# Background

Simple NN using pyTorch:
    * Classification problem (binary),
    * Based on features like: age, sex, education, marital status, workclass etc. needs to predict whether persons'income  
    is higher or lower than 50k.

In [19]:
import torch
import torch.nn as nn
import torch.nn.functional as F
import skorch

import numpy as np
import pandas as pd

import matplotlib.pyplot as plt
%matplotlib inline

# DF import

In [20]:
df = pd.read_csv('income.csv')

In [21]:
df.head()

Unnamed: 0,age,sex,education,education-num,marital-status,workclass,occupation,hours-per-week,income,label
0,27,Male,HS-grad,9,Never-married,Private,Craft-repair,40,<=50K,0
1,47,Male,Masters,14,Married,Local-gov,Exec-managerial,50,>50K,1
2,59,Male,HS-grad,9,Divorced,Self-emp,Prof-specialty,20,<=50K,0
3,38,Female,Prof-school,15,Never-married,Federal-gov,Prof-specialty,57,>50K,1
4,64,Female,11th,7,Widowed,Private,Farming-fishing,40,<=50K,0


In [22]:
df['label'].value_counts()

0    21700
1     8300
Name: label, dtype: int64

In [23]:
cat_cols = ['sex', 'education-num', 'marital-status', 'workclass', 'occupation']
num_cols = ['age', 'hours-per-week']
y_col = ['label']

# Standarizing numerical variables

In [24]:
from sklearn.preprocessing import StandardScaler, OneHotEncoder
from sklearn.model_selection import train_test_split

In [25]:
X_train, X_test, y_train, y_test = train_test_split(
    df[cat_cols+num_cols], df[y_col], test_size=.2)

In [26]:
scaler = StandardScaler()
X_train[num_cols] = scaler.fit_transform(X_train[num_cols])
X_test[num_cols] = scaler.transform(X_test[num_cols])

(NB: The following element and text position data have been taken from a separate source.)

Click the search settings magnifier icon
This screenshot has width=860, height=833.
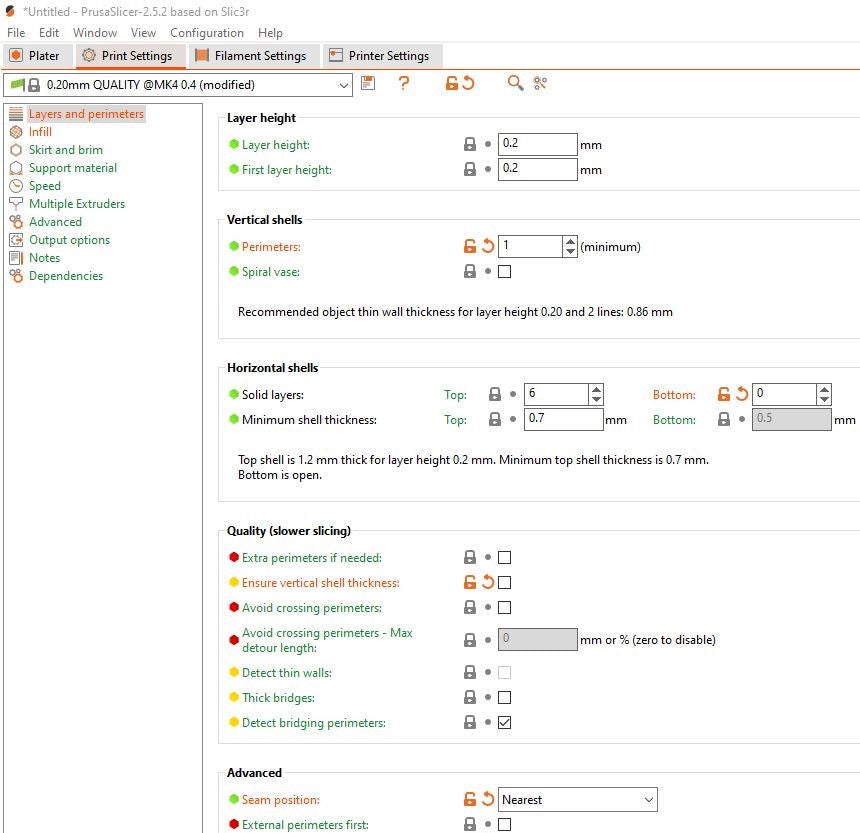coord(515,83)
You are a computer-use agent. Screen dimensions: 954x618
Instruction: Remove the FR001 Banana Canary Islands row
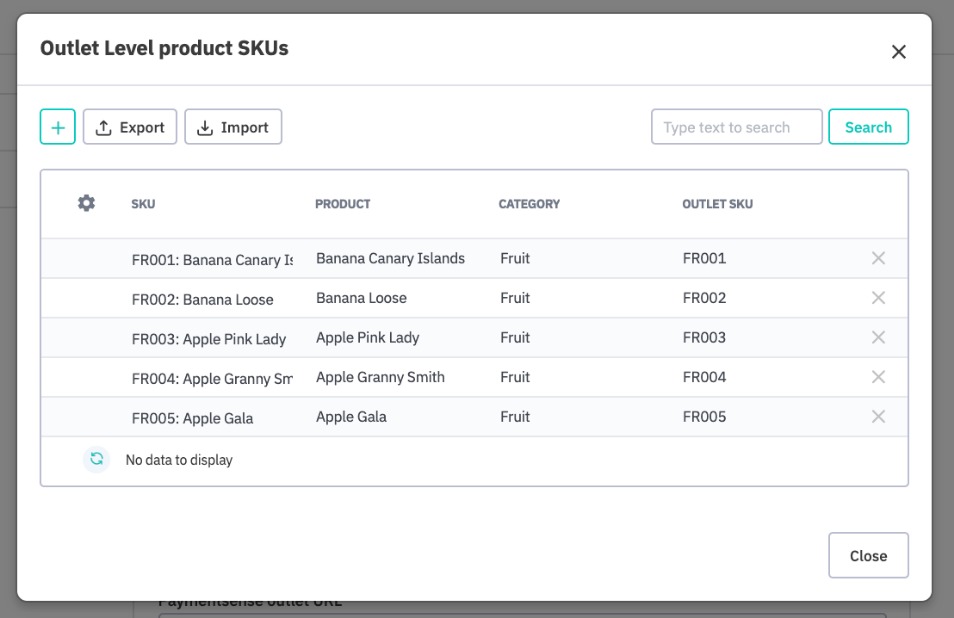pyautogui.click(x=878, y=258)
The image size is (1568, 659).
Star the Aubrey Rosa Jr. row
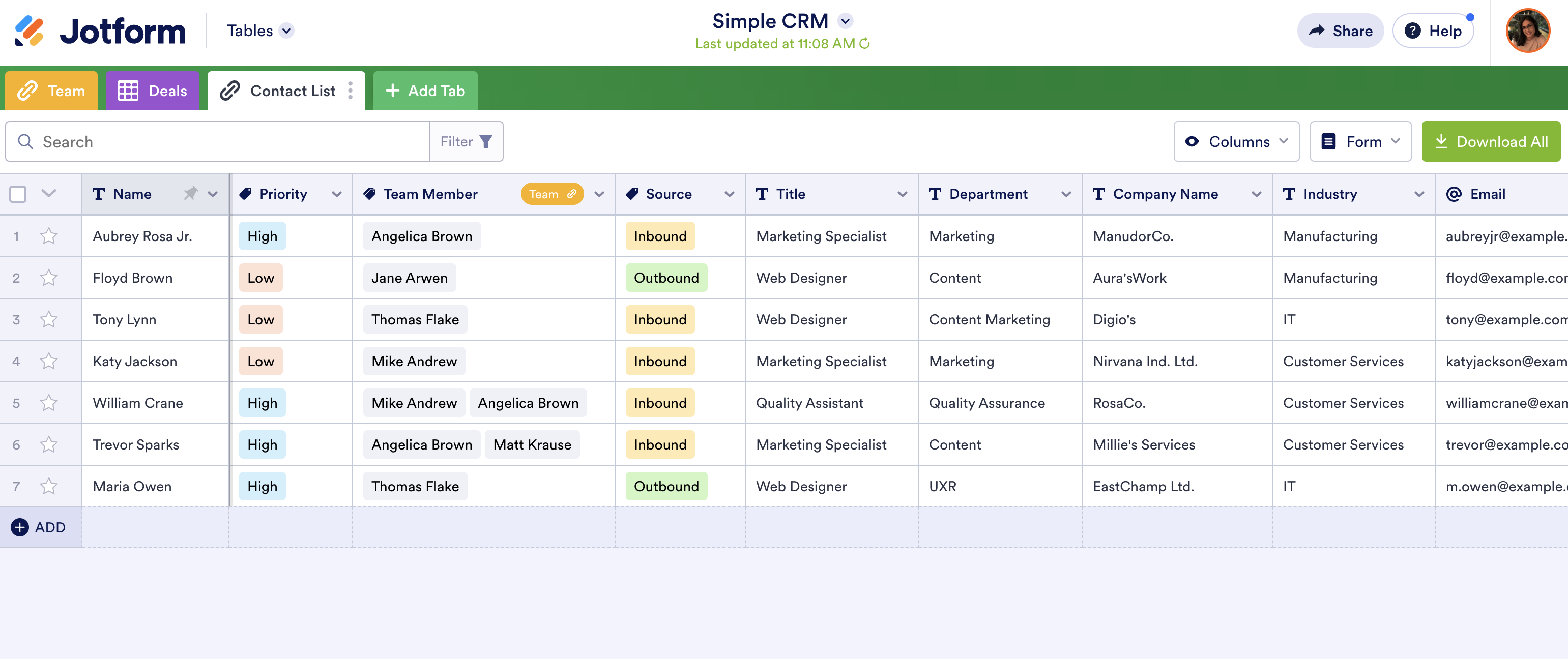pyautogui.click(x=49, y=236)
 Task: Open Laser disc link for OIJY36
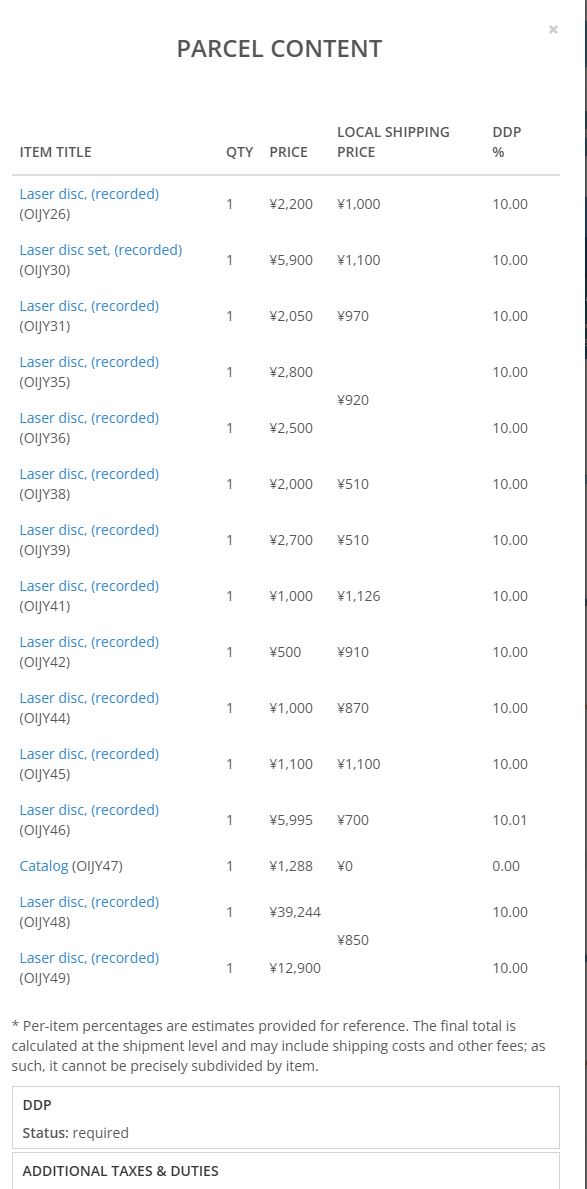tap(89, 419)
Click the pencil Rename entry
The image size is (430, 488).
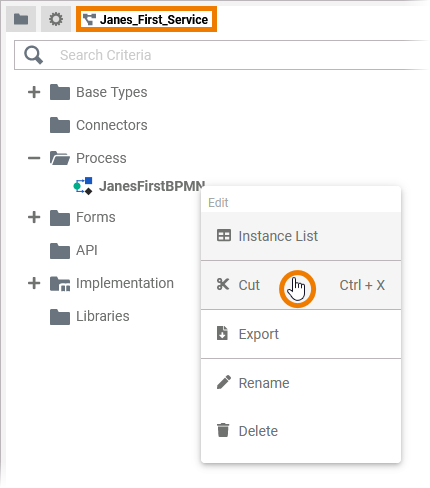point(301,383)
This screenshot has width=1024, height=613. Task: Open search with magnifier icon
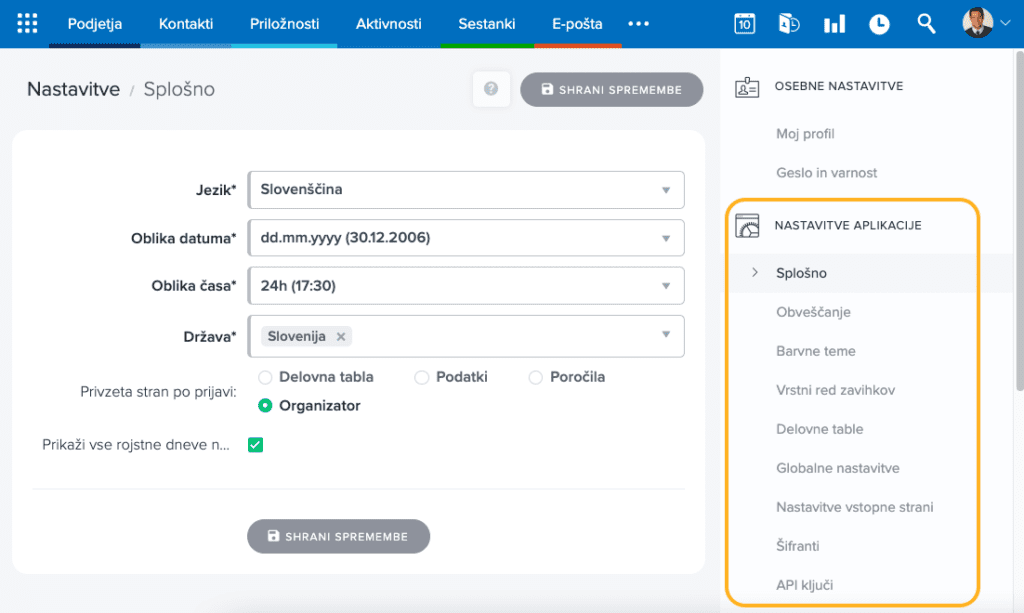tap(926, 24)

# Encoding categorical variables

In [27]:
encoder = OneHotEncoder(sparse=False, drop='first')

In [28]:
train_encoded = pd.DataFrame(encoder.fit_transform(X_train[cat_cols]), columns=encoder.get_feature_names(cat_cols))
X_train = pd.concat([X_train.reset_index(drop=True), train_encoded], axis=1).drop(columns=cat_cols)

In [29]:
test_encoded = pd.DataFrame(encoder.transform(X_test[cat_cols]), columns=encoder.get_feature_names(cat_cols))
X_test = pd.concat([X_test.reset_index(drop=True), test_encoded], axis=1).drop(columns=cat_cols)

# Changing DF to tensors (using GPU)

In [31]:
X_train_torch = torch.tensor(X_train.values,dtype=torch.float)
X_test_torch = torch.tensor(X_test.values,dtype=torch.float)

y_train_torch = torch.tensor(y_train.values).flatten()
y_test_torch = torch.tensor(y_test.values).flatten()

# Simple neural network

This neural network contains 2 hidden layers - both are fully connected and their activation function is ReLU. 1st hidden layer contains 240 neurons and 2nd - 200.  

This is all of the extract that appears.